Why participate in research? “Understanding is the greatest thing.”

The goal of research — a primary mission of the Penn Memory Center— is to discover valuable new knowledge, knowledge that over time will improve patient care. But what motivates people to take that leap and offer their time — and their biomarkers — for something that may not offer any tangible, personal benefits to their own medical care? For two women who participate in research at the PMC, their motivations may, on the surface, be somewhat different, but the underlying principle that guides them is the same — benefitting others.

The desire to know … for my children

Terraine Smith takes a stand for research.
Terraine Smith takes a stand for research.

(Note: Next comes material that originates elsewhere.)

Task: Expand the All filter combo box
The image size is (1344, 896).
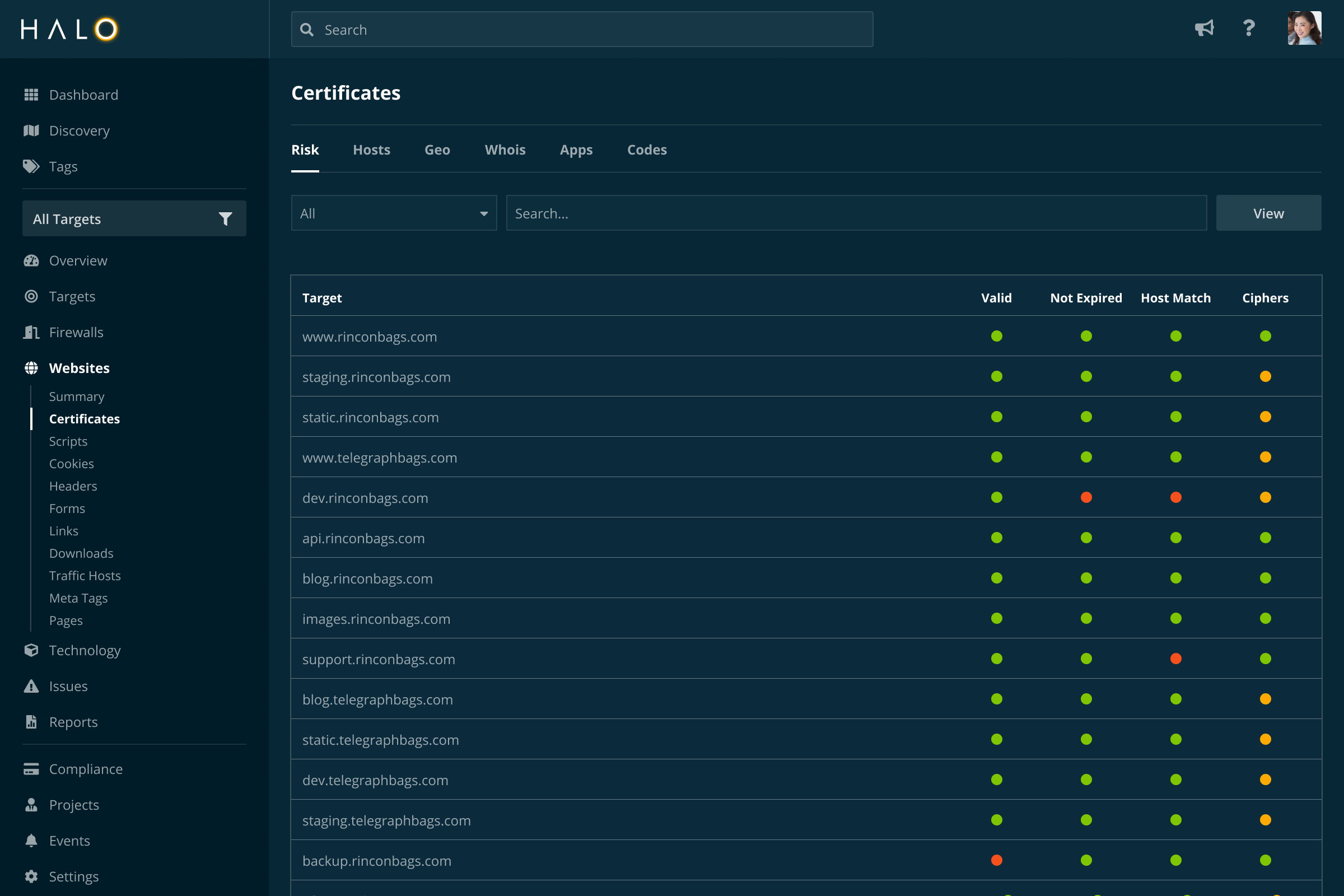Action: pos(394,213)
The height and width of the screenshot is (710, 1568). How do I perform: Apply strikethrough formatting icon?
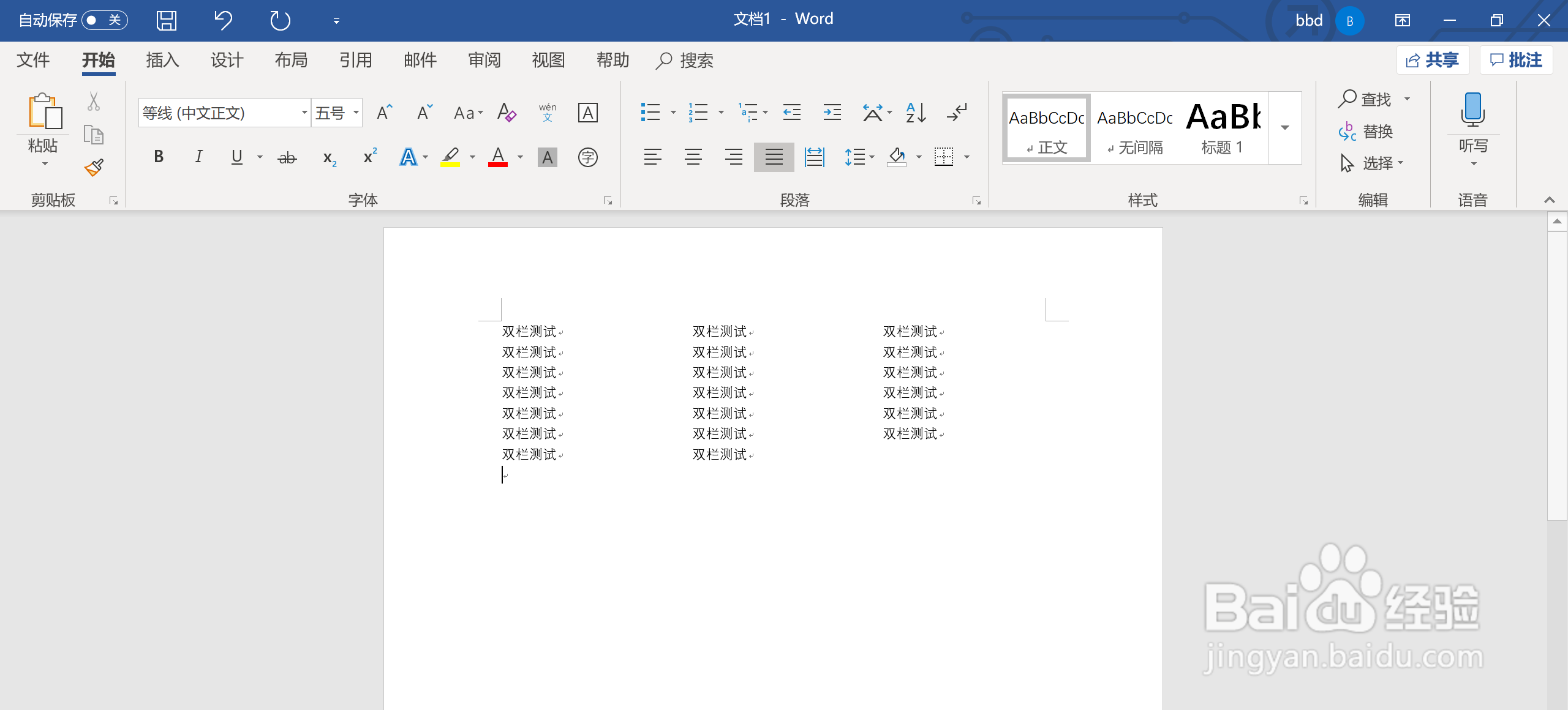(x=287, y=158)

Not too many people volunteer that they like hospitals. After all, the first thing many people associate with hospitals is illness. But Terraine Smith has always loved hospitals. “I’ve always loved the smells of the hospital, and I’ve always want to work in a hospital. It just interests me. I never feared it.”

Perhaps this interest in hospitals is one reason why she became a research participant at the Penn Memory Center. But talk with her further and a deeper reason emerges.

“I need for my kids to know. Understanding is the greatest thing. You can make good decisions from understanding,” she says. “Research is important because it not only helps you, it helps others. It gives you insight for your family. I don’t understand why people are so afraid of knowing. I always feel as though as if you know, no matter how bad the situation is, you have one up on it and you can fight it and maybe win it.”

Ms. Smith is a participant in the Penn Memory Center’s NACC (pronounced “Nakk”) study. NACC refers to the National Alzheimer’s Coordinating Center, the major brain-aging research program sponsored by the National Institute on Aging (NIA).

The NACC study is the largest and most comprehensive research effort in the U.S. aimed at better understanding Alzheimer’s disease, mild cognitive impairment and healthy brain aging. Currently the Penn Memory Center has 393 participants enrolled in the study.

Data is gathered from cognitive testing, imaging studies, (like MRI or PET scans), and other biomarker measures (such as blood and cerebrospinal fluid).

In addition to NACC, Ms. Smith has participated in both interview and diagnostic/imaging studies at the Penn Memory Center. The ASL-PET diagnostic study, which is currently enrolling, includes a PET scan, MRI and lumbar puncture. “Needles never bother me, she says of the lumbar puncture procedure.

For science and for God

NACC study volunteer Joanne Bullock hopes she can help researchers find a way to help those with Alzheimer’s.
NACC study volunteer Joanne Bullock hopes she can help researchers find a way to help those with Alzheimer’s.

The lumbar puncture didn’t deter Joanne Bullock from participating in NACC either.

“Everything I do, I do through the will of God. This is my motivation,” says Ms. Bullock. So when she consented to have a lumbar puncture she prayed, and “the Lord told me it would be ok.” She was nervous about the procedure, “but something told me to just go on and do it. It was for science, and it’s not going to hurt you.”

Joanne Bullock is busy. She sings in choirs, volunteers in nursing homes and works with incarcerated young women, trying to help them to make “righteous decisions.”

But she’s not too busy for research.

“I do a lot of volunteering at this age,” the 65-year-old resident of West Philadelphia says. “Because I’m getting older, I want to do something for someone else.” And, as Ms. Bullock says, “research fits in with doing something for someone else.”

Ms. Bullock met Tigist Hailu, Penn Memory Center’s coordinator for diversity in research, at a health fair in Philadelphia. “She asked me if I’d be interested joining the NACC study and I told her yes.”

In her younger days, Ms. Bullock didn’t know about Alzheimer’s disease. She knew about senility, because in the nursing homes where she worked as a young woman, that was what it was called. “I thought that at a certain age you just get confused.”

But through her work with NACC, she says, “I’ve been given some understanding of Alzheimer’s and a chance to learn about people who have the disease.”

“I didn’t know so many people suffered with Alzheimer’s disease,” she says. Someday, she adds, maybe researchers can find a cure and “a way for people with Alzheimer’s to get through their lives.”

The beneficence of research volunteers like Terraine Smith and Joanne Bullock is what helps move science forward and researchers edge closer to discovering effective treatments for Alzheimer’s disease.